Este no es el primer paso del atacante para legitimar los activos obtenidos ilegalmente. Anteriormente, el hacker convirtió parte de las monedas en Ethereum a través del protocolo de cadena cruzada descentralizado THORChain, lo que permitía romper la conexión directa entre los BTC originales y sus movimientos posteriores. Ahora, el uso de CoinJoin indica una estrategia de lavado de dinero bien pensada y de múltiples etapas, destinada a borrar por completo las huellas digitales.

Por qué CoinJoin es un desafío para las investigaciones

La tecnología CoinJoin, que subyace en herramientas como Wasabi Wallet o Samourai Whirlpool, combina transacciones de diferentes usuarios en una sola. Para un observador externo, es extremadamente difícil determinar qué salida pertenece a una dirección específica. Para los analistas de blockchain, esto crea serios obstáculos: los métodos estándar de agrupación y las heurísticas pierden efectividad, y la probabilidad de una atribución errónea de los fondos aumenta considerablemente.

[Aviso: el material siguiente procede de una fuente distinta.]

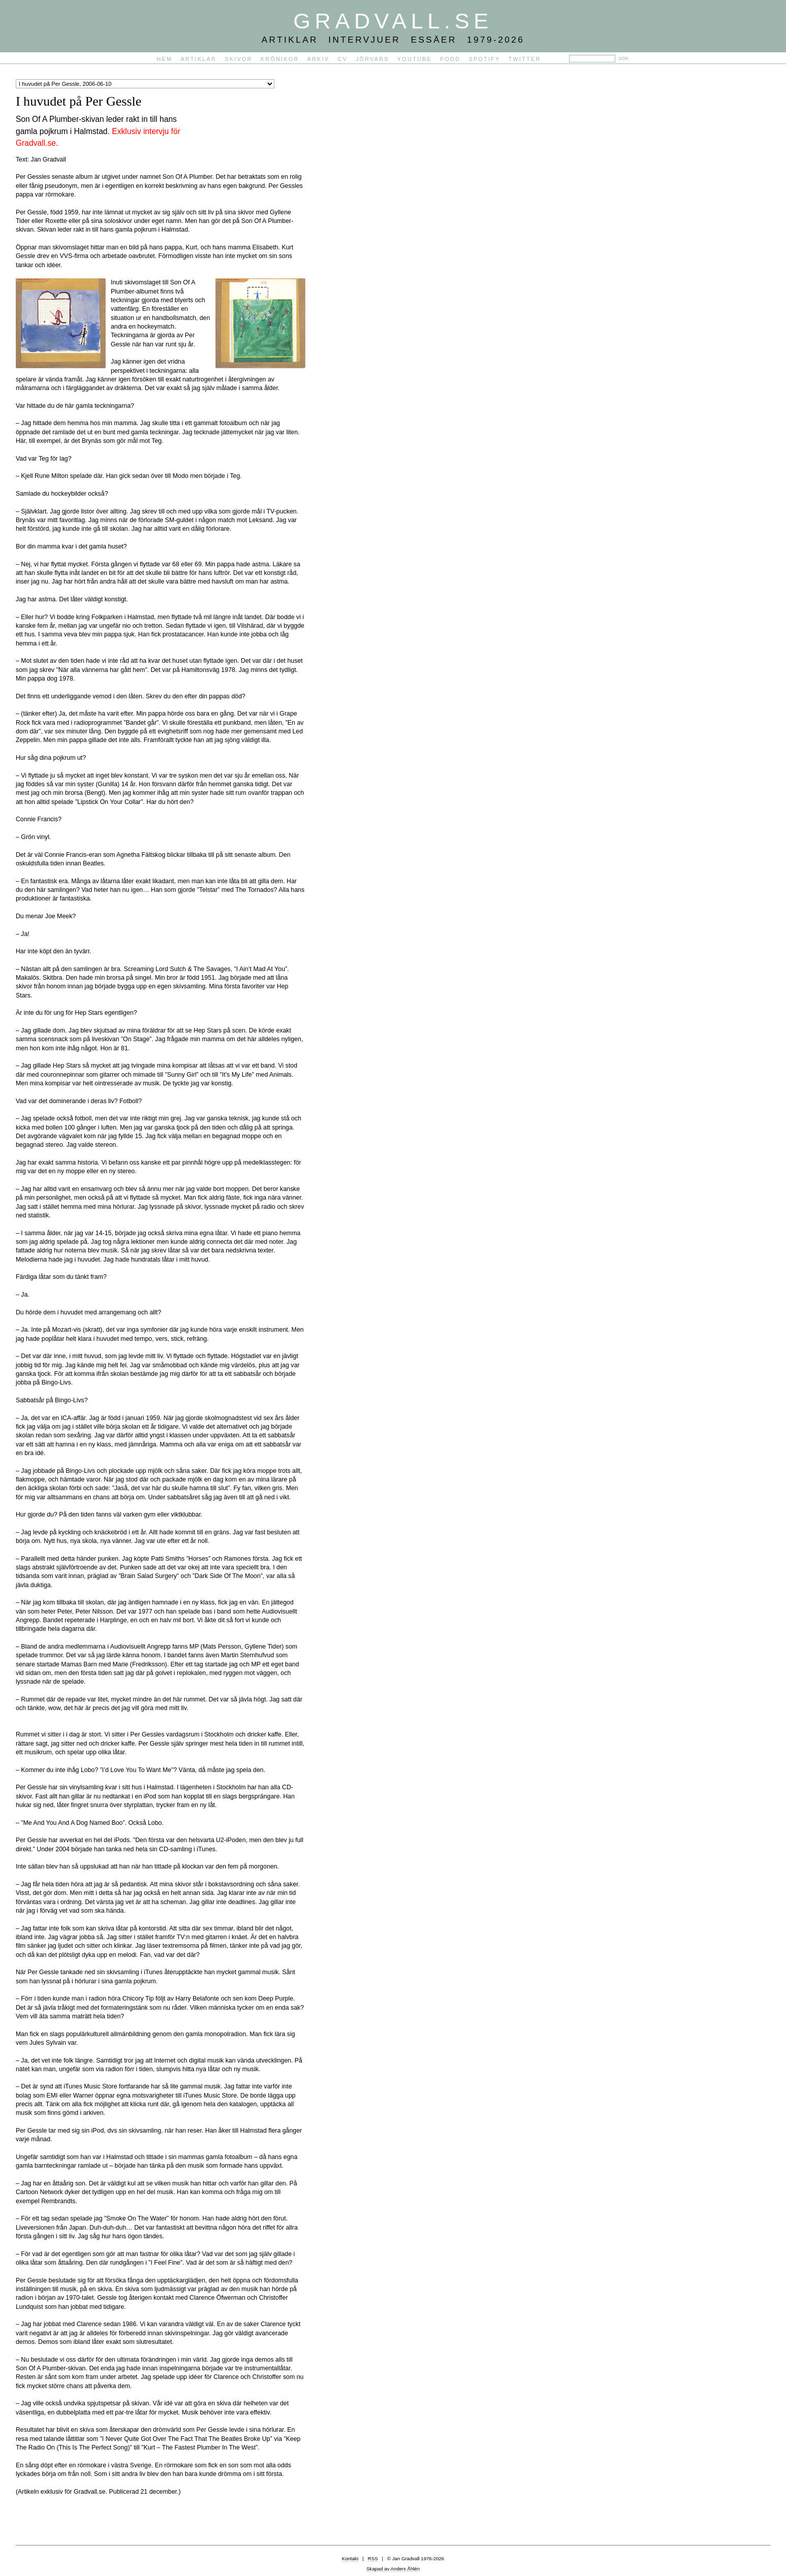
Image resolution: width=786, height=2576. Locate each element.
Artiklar (198, 59)
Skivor (238, 59)
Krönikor (280, 59)
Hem (165, 59)
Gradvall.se (392, 21)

Este incidente es un claro recordatorio de que incluso los monederos de hardware, considerados el estándar de oro en seguridad, no son una panacea. Los ataques a Coldcard, según parece, se dirigieron a vulnerabilidades en los procesos de inicialización o a esquemas de phishing, y no al descifrado de la criptografía del propio dispositivo. El hacker actúa metódicamente, utilizando todas las herramientas disponibles para ocultar su identidad y el destino final de los fondos.

Mi evaluación experta: En las condiciones actuales, las autoridades y los detectives de blockchain tendrán que confiar no solo en el análisis de datos on-chain, sino también en el monitoreo de plataformas de intercambio y servicios extrabursátiles (OTC), donde tarde o temprano se producirá la retirada en moneda fiduciaria. CoinJoin retrasa la identificación, pero no la hace imposible, especialmente si el atacante comete un error al convertir a monedas fiduciarias o al utilizar plataformas con KYC.